As well as banal. We had a good time talking about the fact that Vanessa has, perhaps, spent more time with more awful public speech than any other rhetorical critic in the United States. But the banal does its work--insidiously, he says with an evil laugh, dripping onto your brain pan until you can no longer resist! Well, maybe, but its more likely that the grease of banal rituality ("I'm so happy to be here in Boise today. When I look out over this blue football field, I swear I can see America...") lubricates the wheels of public debate in the polity. We need ritualistic unity, I suspect, to survive deliberative division.
And division, interest groups, pluralism--all these concepts threaded through the discussion as well. One thing struck me--Vanessa works very well with the traditional literature on pluralism out of political science and political theory. I'm not so sure rhetoricians read that work as well as they should, but they do tend to address those problems--groups, unities, divisions--through publics and public spheres. Might be useful, we all decided, to arrange a blind date between these two lovely bodies of literature and see what sparks fly.
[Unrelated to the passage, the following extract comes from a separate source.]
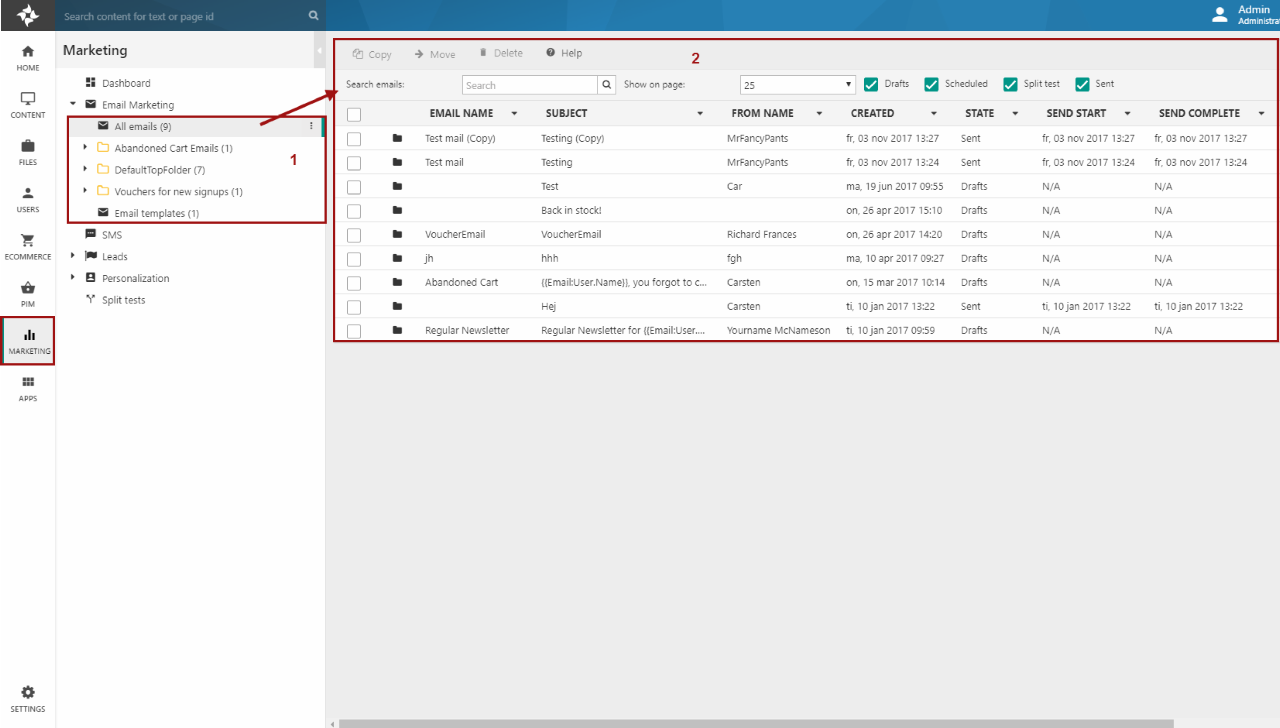Viewport: 1280px width, 728px height.
Task: Expand the Abandoned Cart Emails folder
Action: pos(85,148)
Of course, Vanessa's engagement with that literature also ties closely to the title of this post; she's one of the rare scholars who engages, rather than talks about engaging, those of other disciplines. We had a long productive discussion of just how one deals with critics or reviewers who come at the world with an entirely different set of assumptions about scholarship, research, or even knowledge itself. Much fun.
At any rate, it's been a great couple of days--good time spent with a former colleague I miss dearly--and we went away feeling like scholars and intellectuals. Which is rare mid-semester. Rare indeed. And so I'm grateful.